WORK TO BE COMPLETED
Each entry, in full: reproduce it exactly.

EXTRACTED DATA

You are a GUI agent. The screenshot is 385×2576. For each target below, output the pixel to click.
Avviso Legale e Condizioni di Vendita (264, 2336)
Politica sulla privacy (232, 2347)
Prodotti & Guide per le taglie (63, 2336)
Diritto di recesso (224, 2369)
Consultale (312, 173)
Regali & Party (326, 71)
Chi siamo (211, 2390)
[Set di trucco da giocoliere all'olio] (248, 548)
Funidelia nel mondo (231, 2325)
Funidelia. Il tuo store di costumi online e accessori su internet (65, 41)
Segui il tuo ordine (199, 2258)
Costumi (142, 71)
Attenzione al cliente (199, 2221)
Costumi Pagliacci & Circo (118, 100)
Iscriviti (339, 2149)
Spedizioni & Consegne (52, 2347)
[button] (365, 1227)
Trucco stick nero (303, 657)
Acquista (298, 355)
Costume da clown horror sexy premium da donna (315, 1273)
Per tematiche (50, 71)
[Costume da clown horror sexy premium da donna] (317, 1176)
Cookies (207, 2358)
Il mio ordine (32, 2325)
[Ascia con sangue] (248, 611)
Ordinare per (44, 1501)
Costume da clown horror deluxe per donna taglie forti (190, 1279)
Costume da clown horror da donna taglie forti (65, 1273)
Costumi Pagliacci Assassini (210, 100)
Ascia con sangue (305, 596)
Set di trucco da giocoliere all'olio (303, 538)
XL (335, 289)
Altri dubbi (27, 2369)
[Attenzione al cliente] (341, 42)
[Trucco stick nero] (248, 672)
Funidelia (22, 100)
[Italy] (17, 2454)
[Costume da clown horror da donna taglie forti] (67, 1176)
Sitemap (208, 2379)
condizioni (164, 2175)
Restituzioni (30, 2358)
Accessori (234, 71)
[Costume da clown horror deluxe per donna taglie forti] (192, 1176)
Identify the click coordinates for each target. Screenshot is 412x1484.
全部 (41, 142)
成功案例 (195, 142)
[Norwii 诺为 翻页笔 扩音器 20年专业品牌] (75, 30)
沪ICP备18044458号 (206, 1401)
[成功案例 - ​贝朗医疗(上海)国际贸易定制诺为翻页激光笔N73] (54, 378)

EXERCISE RESULT
You are a GUI agent. The screenshot is 385×2576. For each target below, output the pixel to click.
Avviso Legale e Condizioni di Vendita (264, 2336)
Politica sulla privacy (232, 2347)
Prodotti & Guide per le taglie (63, 2336)
Diritto di recesso (224, 2369)
Consultale (312, 173)
Regali & Party (326, 71)
Chi siamo (211, 2390)
[Set di trucco da giocoliere all'olio] (248, 548)
Funidelia nel mondo (231, 2325)
Funidelia. Il tuo store di costumi online e accessori su internet (65, 41)
Segui il tuo ordine (199, 2258)
Costumi (142, 71)
Attenzione al cliente (199, 2221)
Costumi Pagliacci & Circo (118, 100)
Iscriviti (339, 2149)
Spedizioni & Consegne (52, 2347)
[button] (365, 1227)
Trucco stick nero (303, 657)
Acquista (298, 355)
Costume da clown horror sexy premium da donna (315, 1273)
Per tematiche (50, 71)
[Costume da clown horror sexy premium da donna] (317, 1176)
Cookies (207, 2358)
Il mio ordine (32, 2325)
[Ascia con sangue] (248, 611)
Ordinare per (44, 1501)
Costume da clown horror deluxe per donna taglie forti (190, 1279)
Costume da clown horror da donna taglie forti (65, 1273)
Costumi Pagliacci Assassini (210, 100)
Ascia con sangue (305, 596)
Set di trucco da giocoliere all'olio (303, 538)
XL (335, 289)
Altri dubbi (27, 2369)
[Attenzione al cliente] (341, 42)
[Trucco stick nero] (248, 672)
Funidelia (22, 100)
[Italy] (17, 2454)
[Costume da clown horror da donna taglie forti] (67, 1176)
Sitemap (208, 2379)
condizioni (164, 2175)
Restituzioni (30, 2358)
Accessori (234, 71)
[Costume da clown horror deluxe per donna taglie forti] (192, 1176)
Identify the click coordinates for each target. Screenshot is 412x1484.
全部 (41, 142)
成功案例 (195, 142)
[Norwii 诺为 翻页笔 扩音器 20年专业品牌] (75, 30)
沪ICP备18044458号 (206, 1401)
[成功案例 - ​贝朗医疗(上海)国际贸易定制诺为翻页激光笔N73] (54, 378)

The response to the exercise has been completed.